Pero volvamos al Madrid de los noventa, en que Víctor comienza a cruzarse casualmente con el resto de personajes hasta que sus vidas se mezclan dramáticamente formando un mundo autónomo. El amor, los celos, el odio, el miedo, la culpa, los atrapan en una tela de araña cada vez más tensa, convirtiendo unas vidas ordinarias y anónimas en extraordinarias. Y llegados a este punto hay que hacer justicia al guión, inspirado en una novela de Ruth Rendell y muy bien trabado por Almodóvar y sus colaboradores Ray Loriga y Jorge Guerricaechevarría. Creo recordar haberle oído contar al director que una secretaria al escribir el título puso Carmen trémula, genial confusión que casi le obliga a cambiarlo.

Bien, en la historia hay tres hombres y dos mujeres. Elena es el objeto de deseo de dos de ellos, Víctor y David; y Clara, de Sancho, su marido. David y Sancho son policías. Patrullan por Madrid en coche. David es serio, formal, y como sabremos amante ocasional de Clara. Soporta a trancas y barrancas a Sancho: un borracho temerario, obsesionado porque su mujer le ponga los cuernos y resentido con la sociedad, lo que se dice un cabrón, que le comenta a su compañero: "La gente que no bebéis os creéis que con no beber está solucionado todo". Víctor es repartidor de pizzas (de ahí lo de la moto y el casco) y un romántico, que besa los labios de Elena impresos en un papel, mientras ella se prepara una dosis. Todos ellos, menos Clara, coincidirán en casa de Elena, donde se desata la tragedia, no sin antes asistir al encantamiento de David y Elena con un erótico movimiento circular de cámara que da ganas de salir corriendo a enamorarse de alguien. Pero avancemos, el resultado de este encuentro es que años después vemos a David (un Javier Bardem en estado de gracia) en los Juegos Paralímpicos de Barcelona 92 hecho un campeón del baloncesto y acompañado de una nueva y angelical Elena, que ahora es su esposa. Víctor lo ve desde la cárcel y le envidia a muerte. Como se ve, el asunto es intrincado y se complicará aún más, como la vida misma.

Datos de ubicación por coordenadas de píxeles

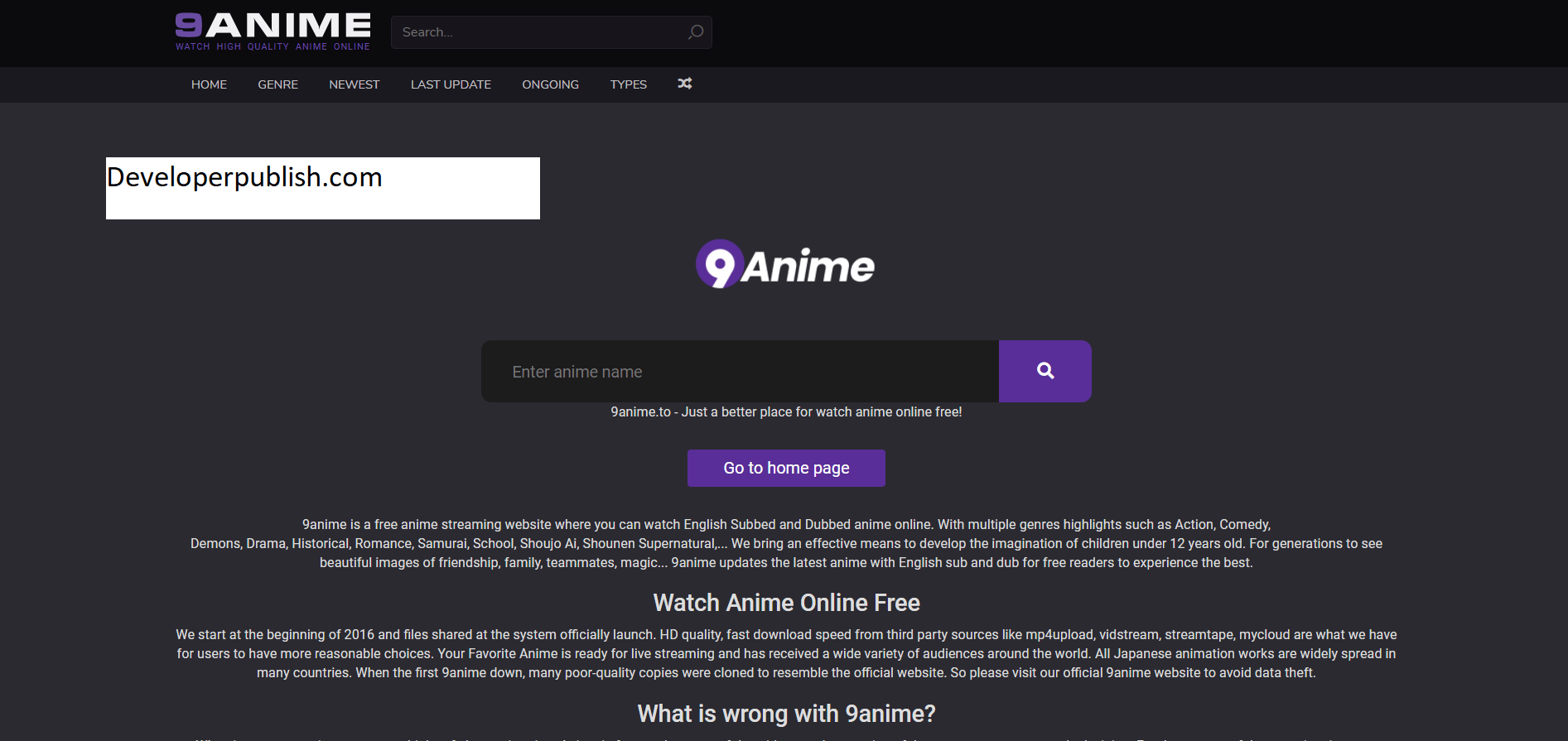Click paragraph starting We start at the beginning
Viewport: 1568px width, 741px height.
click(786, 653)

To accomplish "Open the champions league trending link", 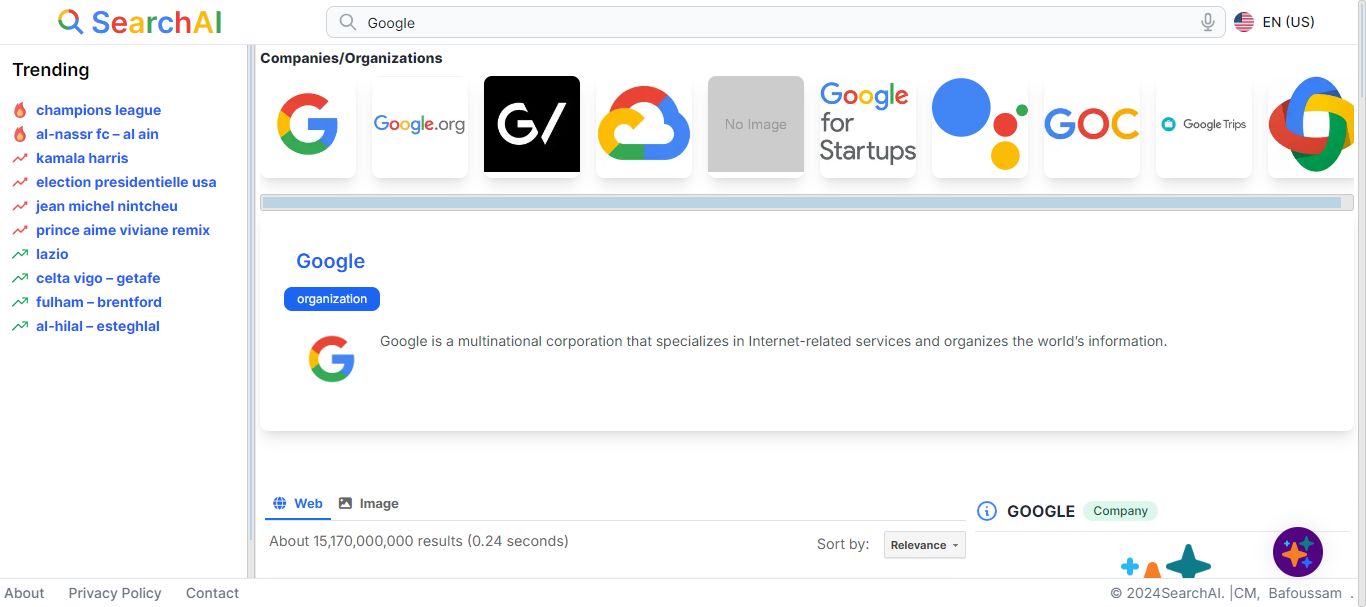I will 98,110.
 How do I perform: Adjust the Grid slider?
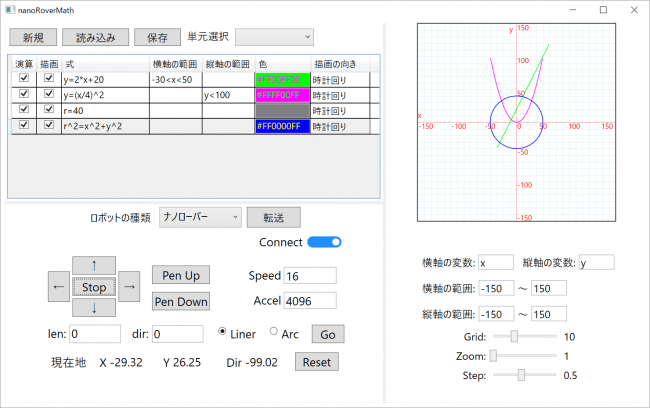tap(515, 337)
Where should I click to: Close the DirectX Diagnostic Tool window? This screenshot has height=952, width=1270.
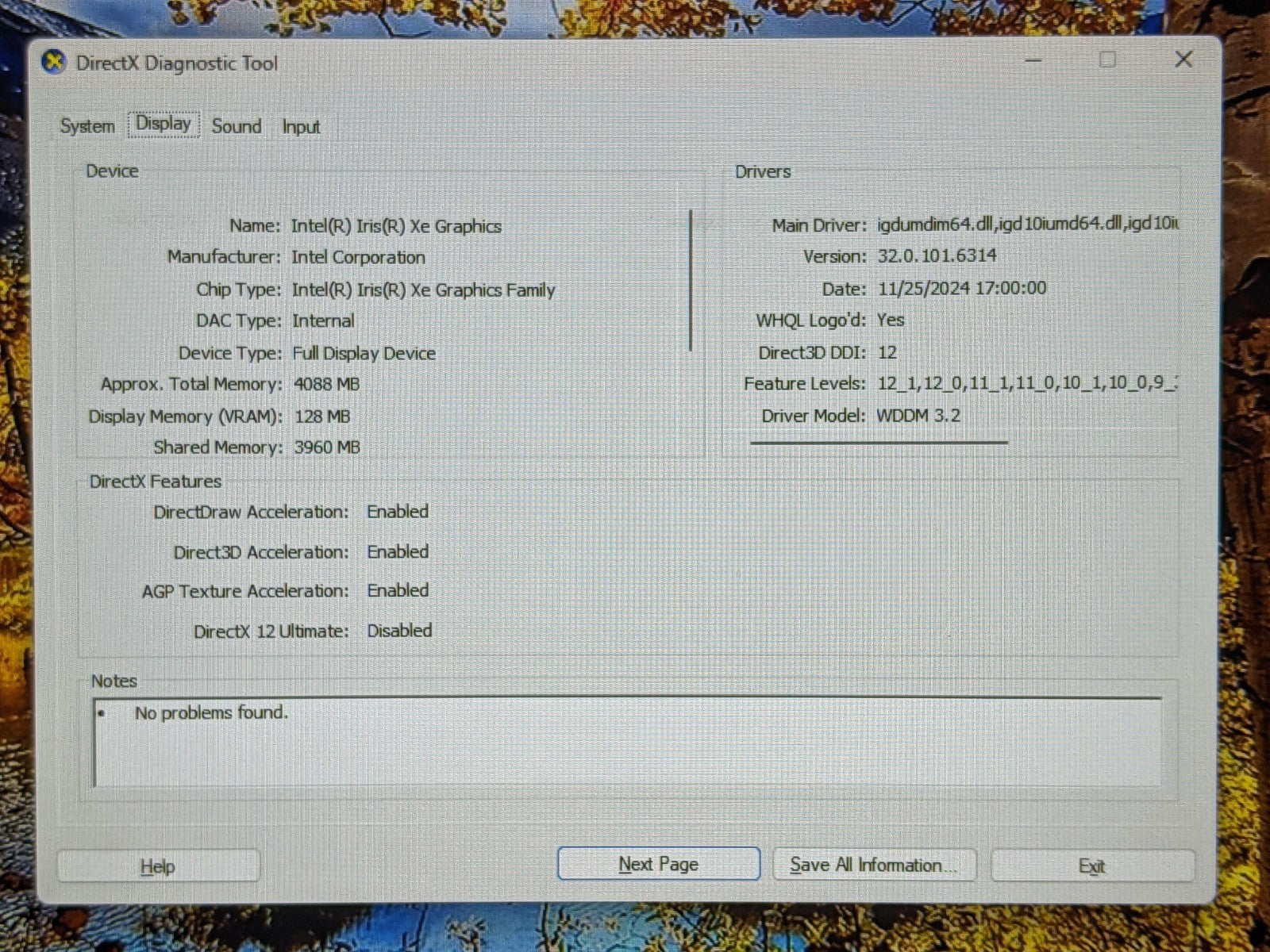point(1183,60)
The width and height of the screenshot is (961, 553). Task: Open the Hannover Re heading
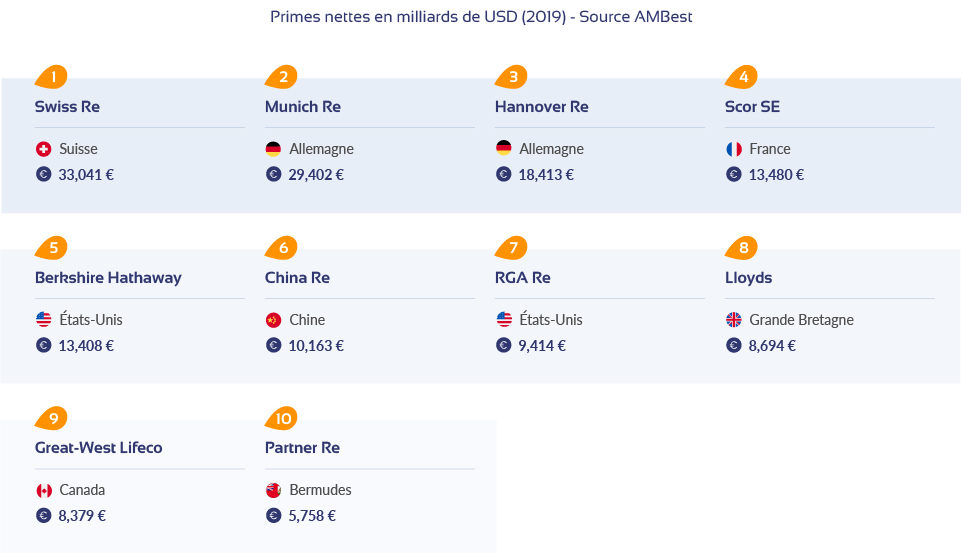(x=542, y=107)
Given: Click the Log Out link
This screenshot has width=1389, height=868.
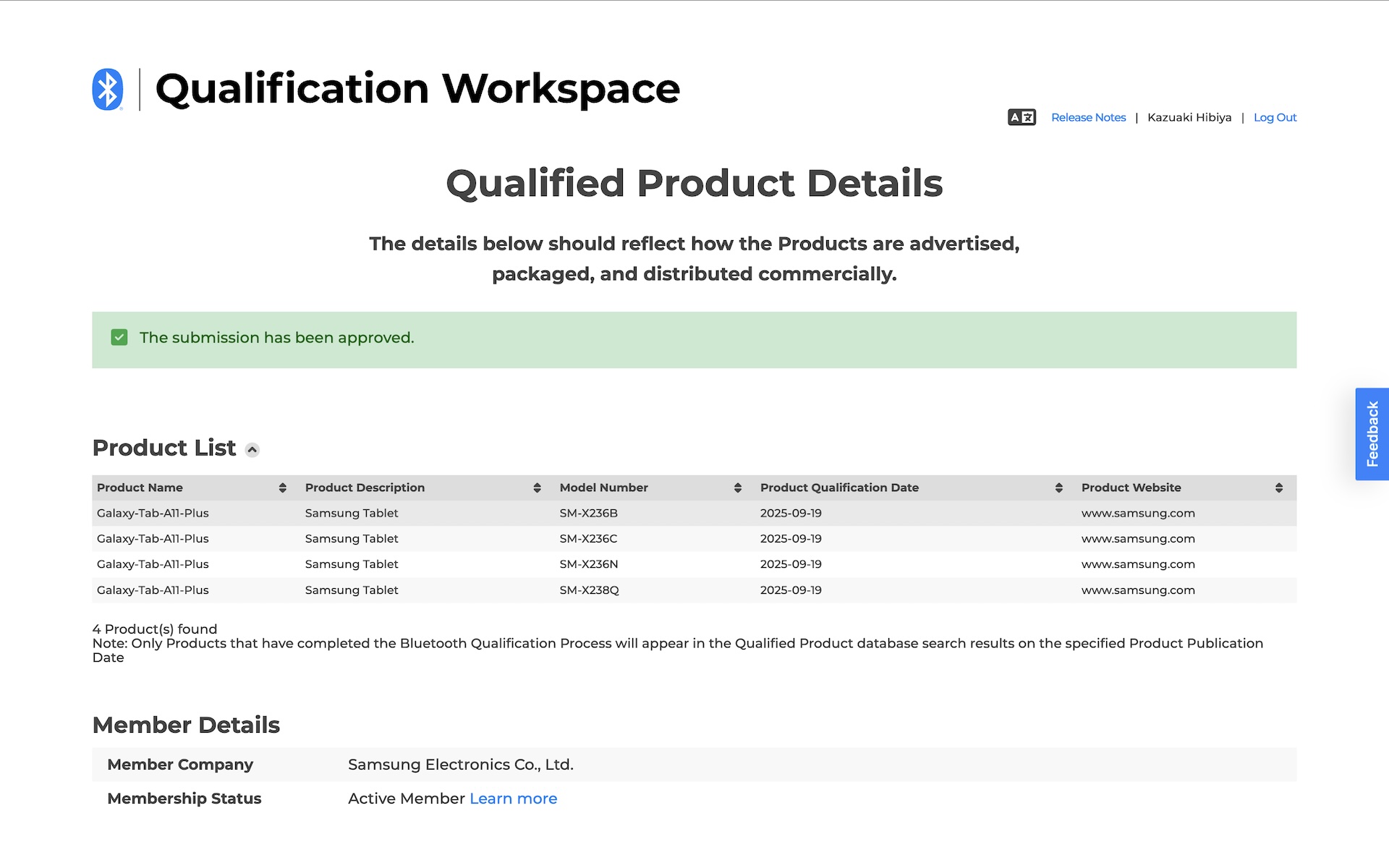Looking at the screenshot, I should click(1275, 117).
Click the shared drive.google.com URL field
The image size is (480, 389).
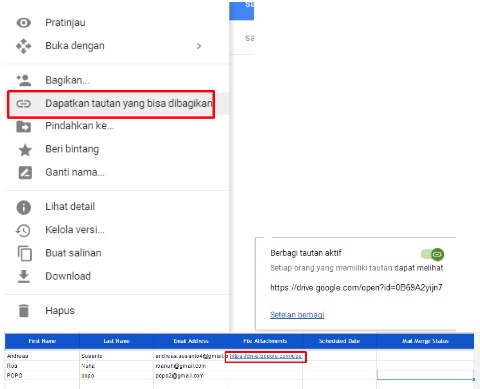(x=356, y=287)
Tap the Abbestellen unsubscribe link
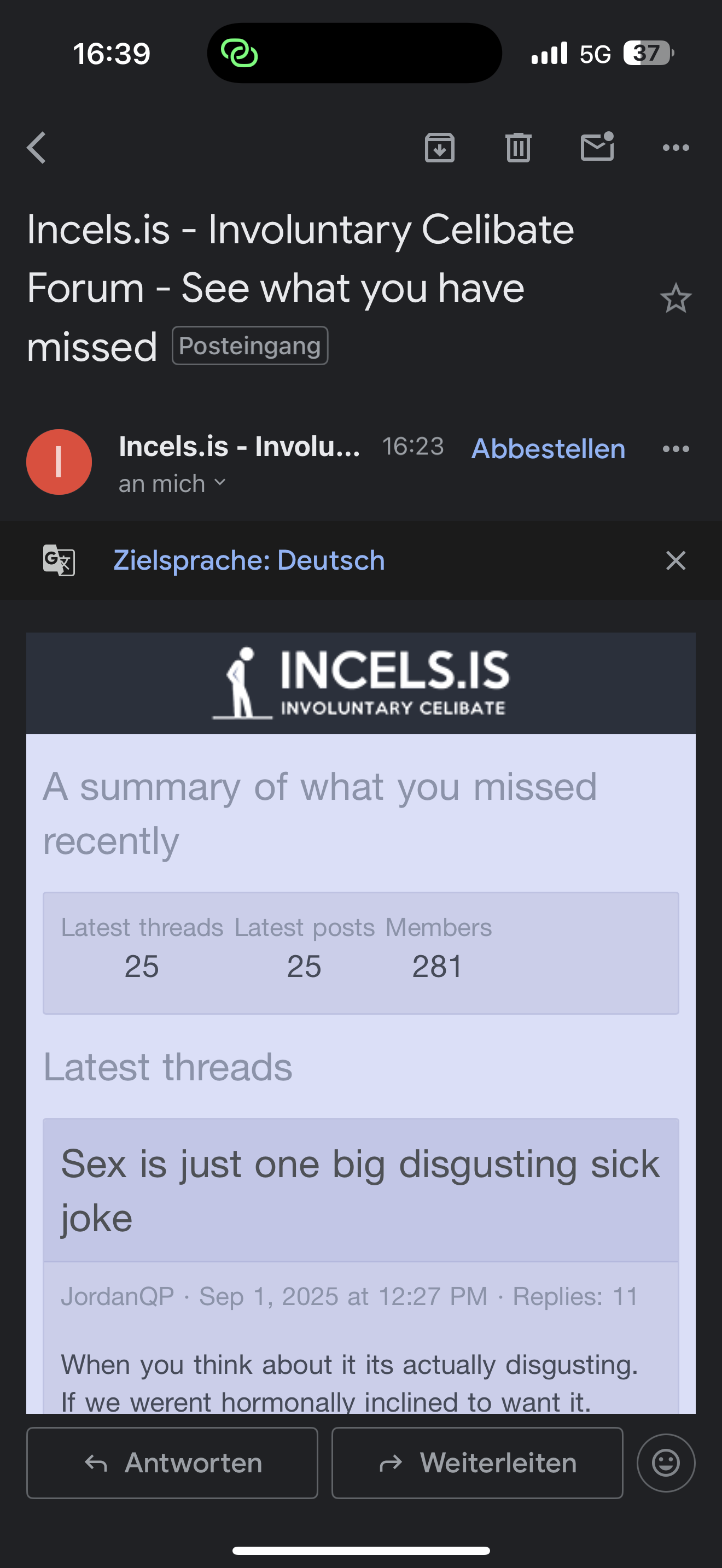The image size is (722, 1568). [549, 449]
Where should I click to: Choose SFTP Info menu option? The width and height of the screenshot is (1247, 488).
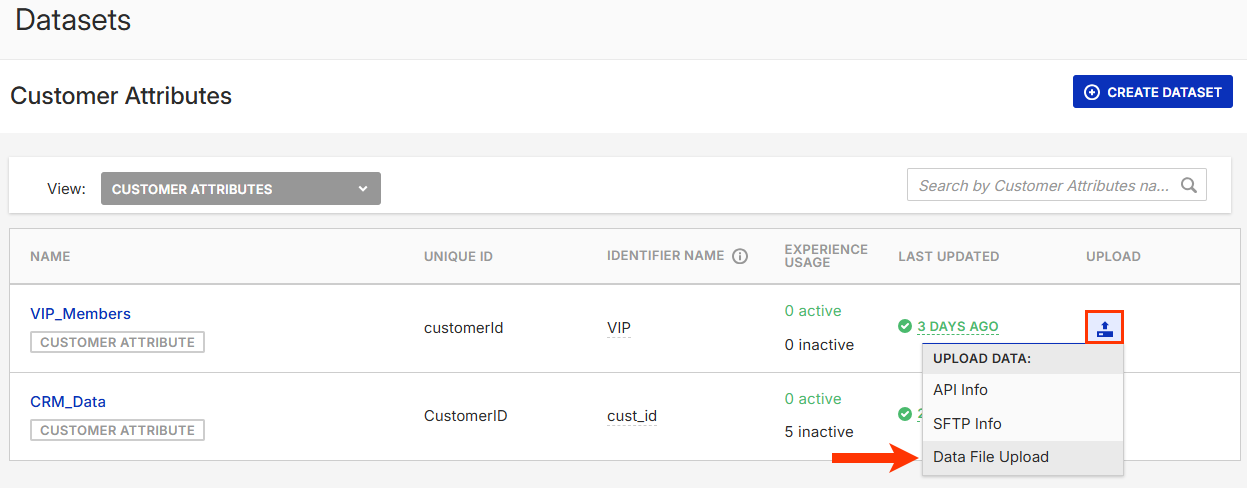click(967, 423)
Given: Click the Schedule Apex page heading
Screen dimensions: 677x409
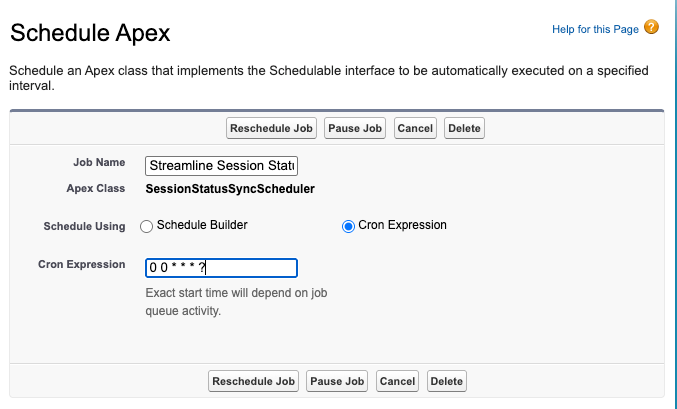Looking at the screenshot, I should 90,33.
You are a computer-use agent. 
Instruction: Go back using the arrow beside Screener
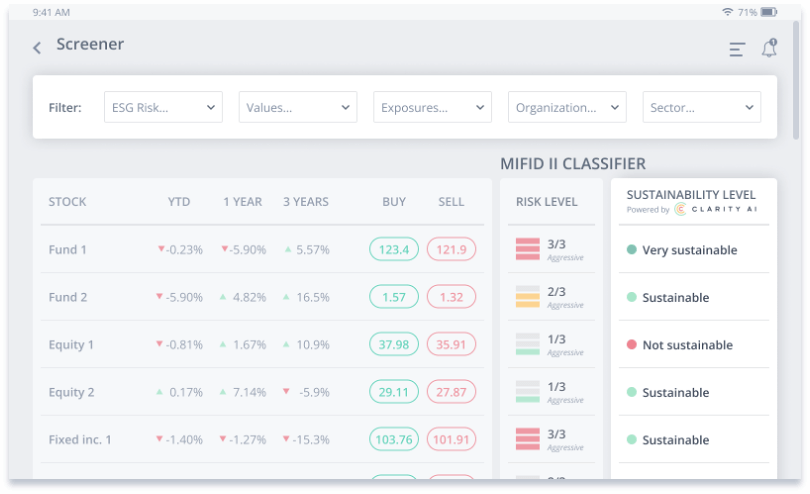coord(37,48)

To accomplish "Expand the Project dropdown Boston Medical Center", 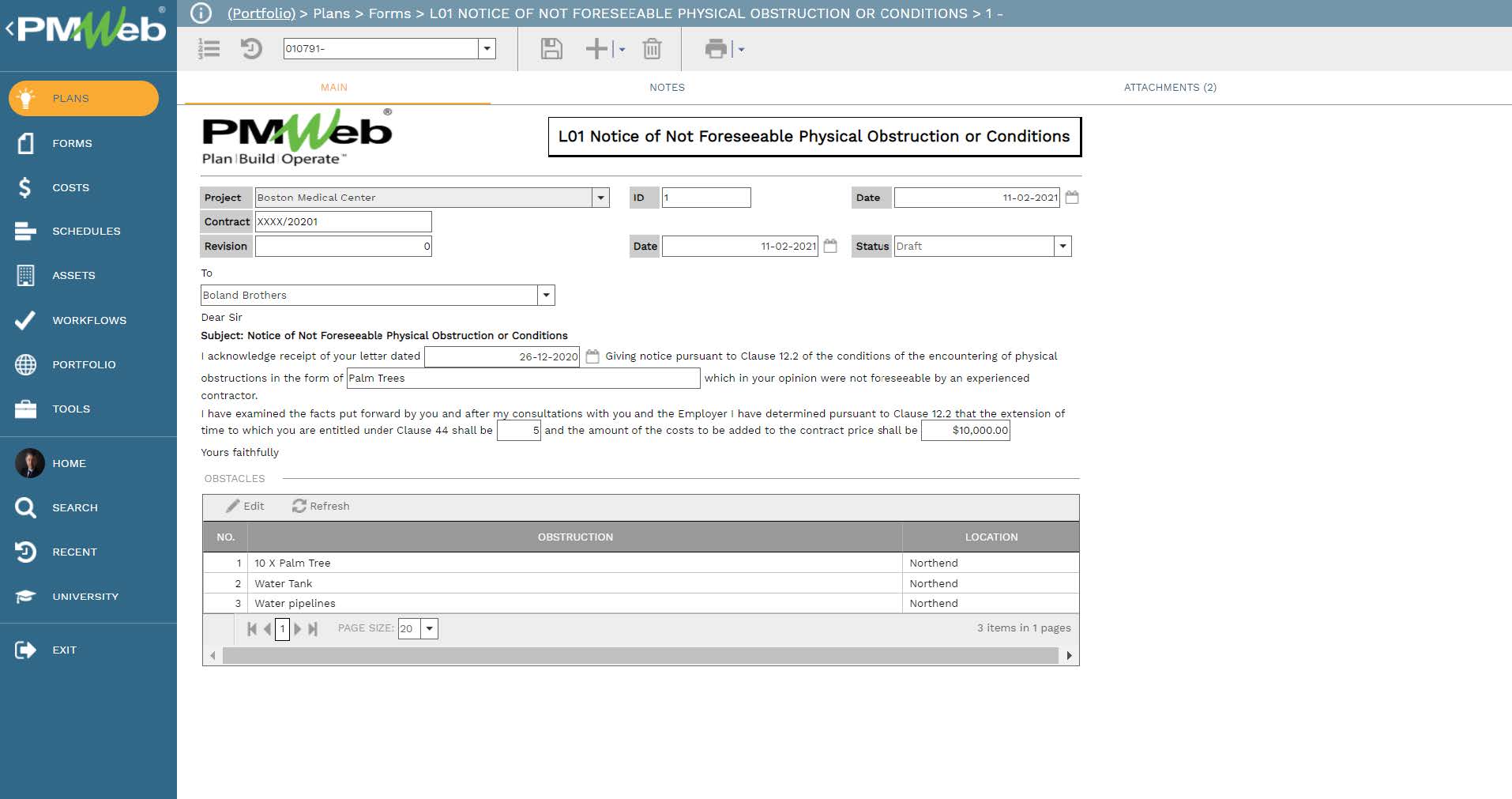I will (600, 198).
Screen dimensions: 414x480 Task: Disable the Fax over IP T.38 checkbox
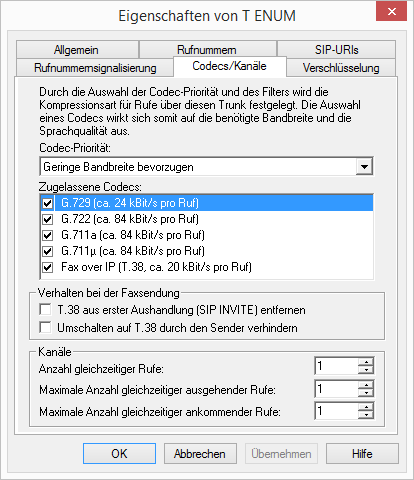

LISTA DE ACTIVIDADES ::
**1)** En el texto sobre la película de Almodóvar, ¿a qué se dedica Víctor?
**2)** Sigue el texto sobre la película de Almodóvar a partir de su última oración.

RESULTADOS ::
**1)** Víctor es repartidor de pizzas.

**2)**
Javier Bardem (a la izquierda) y José Sancho, en una imagen de Carne trémula, de Pedro Almodóvar.

Rozar la perfección

Interpretada por Javier Bardem, Liberto Rabal, Francesca Neri, Ángela Molina, José Sancho, Penélope Cruz y Pilar Bardem. Dirección: Pedro Almodóvar. Guión: Almodóvar en colaboración con Jorge Guerricaechevarría y Ray Loriga. Basado en una novela de Ruth Rendell. Producción ejecutiva: Agustín Almodóvar. Directora de producción: Esther García. Música: Alberto Iglesias. Fotografía: Affonso Beato. Montaje: José Salcedo.

Ángel Fernández-Santos escribió en EL PAÍS: "Su riqueza crece incesantemente, casi inapelablemente, conformando una película de extraordinaria audacia, precisión y hermosura, compuesta con un rotundo vigor trágico e inseparable de la delicadeza de un humor libérrimo. Es, por ello, una película que roza lo insuperable, que hace coincidir lo que finalmente nos da con lo que a lo largo de su apasionante desarrollo nos promete, que es muchísimo. A esto se le llama en cine rozar la perfección y embarcarnos (con ese mágico roce) en una aventura visual de las más elegantes y mejor construidas que este cronista (que ve medio millar de películas al año) ha visto en décadas".